#### [Activity]
Each line from the one containing "Where should I" to the end of the data must be copied exactly, the first and last included; no other lines and no pictures belong in the copy.

#### [Data for the task]
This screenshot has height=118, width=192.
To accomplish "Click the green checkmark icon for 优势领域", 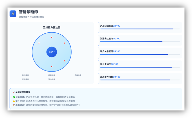I will click(x=14, y=97).
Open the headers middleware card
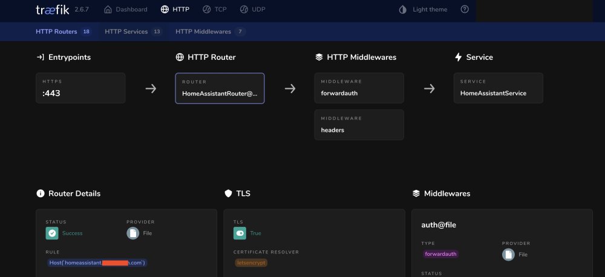 pos(359,125)
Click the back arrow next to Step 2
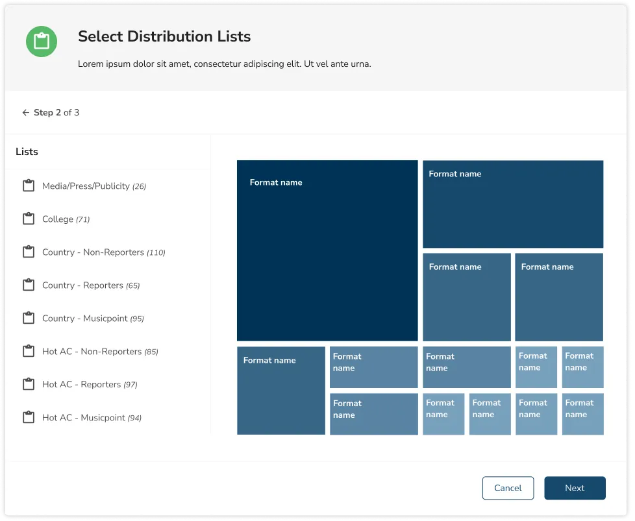This screenshot has width=635, height=521. pos(25,112)
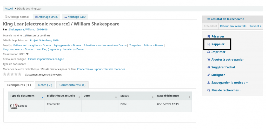
Task: Click the Ebooks item type icon
Action: pos(14,106)
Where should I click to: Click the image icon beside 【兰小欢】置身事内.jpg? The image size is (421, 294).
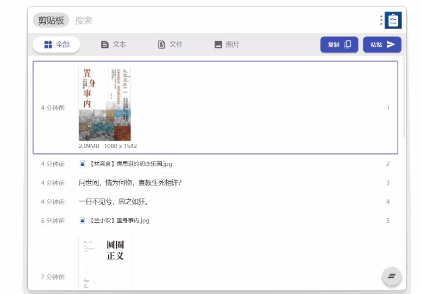[83, 221]

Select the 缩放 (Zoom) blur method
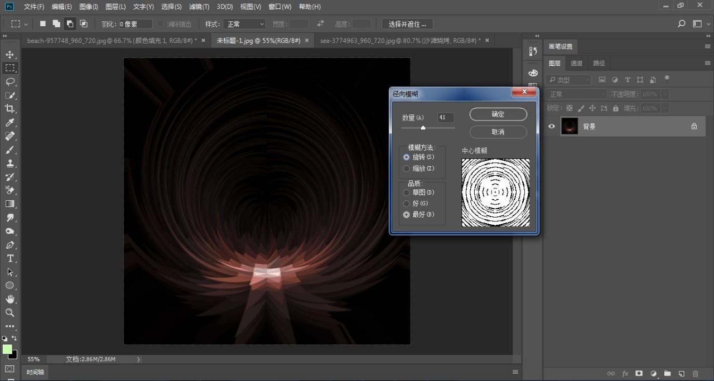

#### [Problem solution]
Where should I click to: Click the image icon beside 【兰小欢】置身事内.jpg? The image size is (421, 294).
[83, 221]

Select the 缩放 (Zoom) blur method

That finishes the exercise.